In Sierra Leone these people could be considered the lucky ones. They have survived into adulthood. In of the
poorest countries in the world it's a struggle to get by. And with poverty, comes a greater vulnerability to killer
diseases.


Children are most at risk. A shocking number die at a young age from illnesses which could easily be prevented.


SOUNDBITE: Dr Nuhu Maksha, UNICEF Project Manager for Immunization in Sierra Leone (English)
"Sierra Leone has a very high infant and child mortality. It means many children die before the age of five. One of the key interventions for reducing these deaths is immunization, which has proved to be a very cost-effective and evidence-based intervention."


Every mother here wants to protect her child. But without outside help it would be hard for everyone to be vaccinated.


Sierra Leone suffered a decade of civil war. It lacks funds, infrastructure and still needs support for healthcare.
UNICEF backs the government by assisting with a range of health services in local clinics.


One of these is the life-saving immunization program. UNICEF works on this hand in hand with the GAVI alliance, an organization which makes vaccines available to millions in the world's poorest countries. GAVI has already committed $24m to Sierra Leone.

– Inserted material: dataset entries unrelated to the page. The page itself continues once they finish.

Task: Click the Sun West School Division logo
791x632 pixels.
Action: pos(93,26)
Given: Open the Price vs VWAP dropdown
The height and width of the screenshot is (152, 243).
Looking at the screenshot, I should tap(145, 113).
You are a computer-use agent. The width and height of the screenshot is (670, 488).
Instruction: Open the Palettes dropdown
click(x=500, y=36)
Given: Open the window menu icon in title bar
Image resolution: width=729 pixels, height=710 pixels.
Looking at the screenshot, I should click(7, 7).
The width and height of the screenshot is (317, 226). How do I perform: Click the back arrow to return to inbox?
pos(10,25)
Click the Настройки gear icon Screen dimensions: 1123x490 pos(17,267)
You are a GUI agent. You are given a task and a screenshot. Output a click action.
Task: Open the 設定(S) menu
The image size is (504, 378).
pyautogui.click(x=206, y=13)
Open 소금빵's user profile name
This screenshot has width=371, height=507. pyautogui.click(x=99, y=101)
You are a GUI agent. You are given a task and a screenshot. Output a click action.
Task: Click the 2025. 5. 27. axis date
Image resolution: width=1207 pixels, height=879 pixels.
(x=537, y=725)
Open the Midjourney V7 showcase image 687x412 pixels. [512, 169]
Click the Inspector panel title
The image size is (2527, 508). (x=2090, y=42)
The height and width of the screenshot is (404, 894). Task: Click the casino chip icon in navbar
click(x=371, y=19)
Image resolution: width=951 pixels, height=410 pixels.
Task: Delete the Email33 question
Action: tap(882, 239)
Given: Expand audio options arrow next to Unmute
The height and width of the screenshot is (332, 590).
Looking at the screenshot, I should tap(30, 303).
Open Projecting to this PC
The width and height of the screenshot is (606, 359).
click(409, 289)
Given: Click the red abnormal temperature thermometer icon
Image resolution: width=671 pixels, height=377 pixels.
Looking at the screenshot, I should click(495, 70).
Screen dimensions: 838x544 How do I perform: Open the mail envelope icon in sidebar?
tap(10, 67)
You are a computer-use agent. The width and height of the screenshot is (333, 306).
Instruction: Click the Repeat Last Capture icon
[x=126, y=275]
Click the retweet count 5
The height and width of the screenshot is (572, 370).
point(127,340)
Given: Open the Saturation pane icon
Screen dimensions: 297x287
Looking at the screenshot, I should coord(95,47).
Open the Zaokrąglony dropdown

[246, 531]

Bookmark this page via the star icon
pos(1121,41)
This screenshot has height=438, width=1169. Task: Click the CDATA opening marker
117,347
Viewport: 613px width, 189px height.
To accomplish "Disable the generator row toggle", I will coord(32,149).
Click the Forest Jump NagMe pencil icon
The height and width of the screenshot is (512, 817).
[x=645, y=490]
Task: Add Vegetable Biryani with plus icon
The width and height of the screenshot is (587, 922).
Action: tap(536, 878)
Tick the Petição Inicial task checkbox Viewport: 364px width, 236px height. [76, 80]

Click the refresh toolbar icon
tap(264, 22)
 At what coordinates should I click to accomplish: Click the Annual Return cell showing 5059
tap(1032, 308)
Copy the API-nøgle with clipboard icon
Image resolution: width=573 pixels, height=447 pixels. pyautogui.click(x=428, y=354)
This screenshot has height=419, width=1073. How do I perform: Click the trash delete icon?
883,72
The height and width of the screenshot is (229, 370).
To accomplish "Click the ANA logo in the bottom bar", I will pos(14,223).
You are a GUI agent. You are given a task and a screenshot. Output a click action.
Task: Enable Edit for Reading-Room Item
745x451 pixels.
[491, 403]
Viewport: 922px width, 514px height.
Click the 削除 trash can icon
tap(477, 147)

The money is spent on vaccines like this five-in-one shot. It protects against diphtheria, tetanus, whooping cough, Hepatatis B and Hib. UNICEF has helped ensure thousands of babies are immunized these life-threatening diseases. But there are logistical challenges in reaching everyone.


SOUNDBITE: Dr Nuhu Maksha, UNICEF Project Manager for Immunization in Sierra Leone (English)
"It is difficult, one for the time and then second for the distance. Some of the mothers live very far away from the health facilities. So they have to travel or walk long distances to get to a health facility, to get the child immunised. There are some others who may be close the  facility, but because they don't see the value in the immunization they may not come."


Despite the difficulties, the trend is positive. Immunization coverage for babies has already greatly increased in Sierra Leone and UNICEF aims to reach more children in the future, knowing that every vaccination could prevent a death.


The hope is that with the help of UNICEF and its partners, children like these will have a healthy future to look forward to.